- _WHAT YOU SHOULD DO_
Recast the material from the line with "Find the location of a particular element. The height" up to and including the line with "This screenshot has height=1010, width=1920." as a Markdown table with the columns Row and Line. Give each line a row number, and leave out blank lines.

- _DATASET EXCERPTS_

----------

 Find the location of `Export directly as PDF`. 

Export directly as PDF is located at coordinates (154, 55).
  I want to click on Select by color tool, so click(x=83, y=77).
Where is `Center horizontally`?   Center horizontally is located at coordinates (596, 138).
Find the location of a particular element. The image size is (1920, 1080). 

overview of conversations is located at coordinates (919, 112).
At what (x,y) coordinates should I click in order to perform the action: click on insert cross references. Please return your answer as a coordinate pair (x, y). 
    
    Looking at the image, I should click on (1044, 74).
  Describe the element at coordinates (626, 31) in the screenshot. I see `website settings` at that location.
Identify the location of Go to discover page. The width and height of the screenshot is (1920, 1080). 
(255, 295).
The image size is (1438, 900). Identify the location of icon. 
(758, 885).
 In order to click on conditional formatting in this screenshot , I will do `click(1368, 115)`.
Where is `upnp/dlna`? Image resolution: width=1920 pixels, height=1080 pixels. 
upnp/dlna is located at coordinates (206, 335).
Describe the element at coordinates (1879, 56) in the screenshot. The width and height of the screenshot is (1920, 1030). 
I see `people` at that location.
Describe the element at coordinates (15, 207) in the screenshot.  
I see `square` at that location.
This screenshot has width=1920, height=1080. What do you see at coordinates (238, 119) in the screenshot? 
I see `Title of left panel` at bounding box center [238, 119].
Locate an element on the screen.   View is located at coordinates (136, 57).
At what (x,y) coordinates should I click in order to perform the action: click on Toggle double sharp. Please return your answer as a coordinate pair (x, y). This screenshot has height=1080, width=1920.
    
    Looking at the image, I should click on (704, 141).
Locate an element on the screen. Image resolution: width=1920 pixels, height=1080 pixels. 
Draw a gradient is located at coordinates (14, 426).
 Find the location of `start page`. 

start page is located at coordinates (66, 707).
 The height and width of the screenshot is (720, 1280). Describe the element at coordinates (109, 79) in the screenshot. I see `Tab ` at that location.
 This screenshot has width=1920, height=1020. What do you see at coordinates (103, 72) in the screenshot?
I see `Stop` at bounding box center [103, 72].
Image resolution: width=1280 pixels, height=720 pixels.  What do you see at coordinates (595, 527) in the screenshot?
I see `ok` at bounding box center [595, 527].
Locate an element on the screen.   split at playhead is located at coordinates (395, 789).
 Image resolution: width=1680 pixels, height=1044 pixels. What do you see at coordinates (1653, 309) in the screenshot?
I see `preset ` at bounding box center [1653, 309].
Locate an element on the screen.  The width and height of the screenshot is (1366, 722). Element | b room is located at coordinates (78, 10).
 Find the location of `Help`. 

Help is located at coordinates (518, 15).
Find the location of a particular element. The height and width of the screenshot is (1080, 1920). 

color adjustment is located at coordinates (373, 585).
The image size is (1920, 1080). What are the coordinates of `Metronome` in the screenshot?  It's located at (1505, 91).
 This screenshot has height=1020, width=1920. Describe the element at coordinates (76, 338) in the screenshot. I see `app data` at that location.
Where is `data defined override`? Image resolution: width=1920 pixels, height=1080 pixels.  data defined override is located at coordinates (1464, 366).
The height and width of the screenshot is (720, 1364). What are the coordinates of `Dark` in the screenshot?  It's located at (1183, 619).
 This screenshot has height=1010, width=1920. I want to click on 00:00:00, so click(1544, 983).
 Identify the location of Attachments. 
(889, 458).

----------

- _RESULT OF THE TASK_
| Row | Line |
|---|---|
| 1 | Find the location of a particular element. The height and width of the screenshot is (1080, 1920).  |
| 2 | color adjustment is located at coordinates (373, 585). |
| 3 | The image size is (1920, 1080). What are the coordinates of `Metronome` in the screenshot?  It's located at (1505, 91). |
| 4 |  This screenshot has height=1020, width=1920. Describe the element at coordinates (76, 338) in the screenshot. I see `app data` at that location. |
| 5 | Where is `data defined override`? Image resolution: width=1920 pixels, height=1080 pixels.  data defined override is located at coordinates (1464, 366). |
| 6 | The height and width of the screenshot is (720, 1364). What are the coordinates of `Dark` in the screenshot?  It's located at (1183, 619). |
| 7 |  This screenshot has height=1010, width=1920. I want to click on 00:00:00, so click(1544, 983). |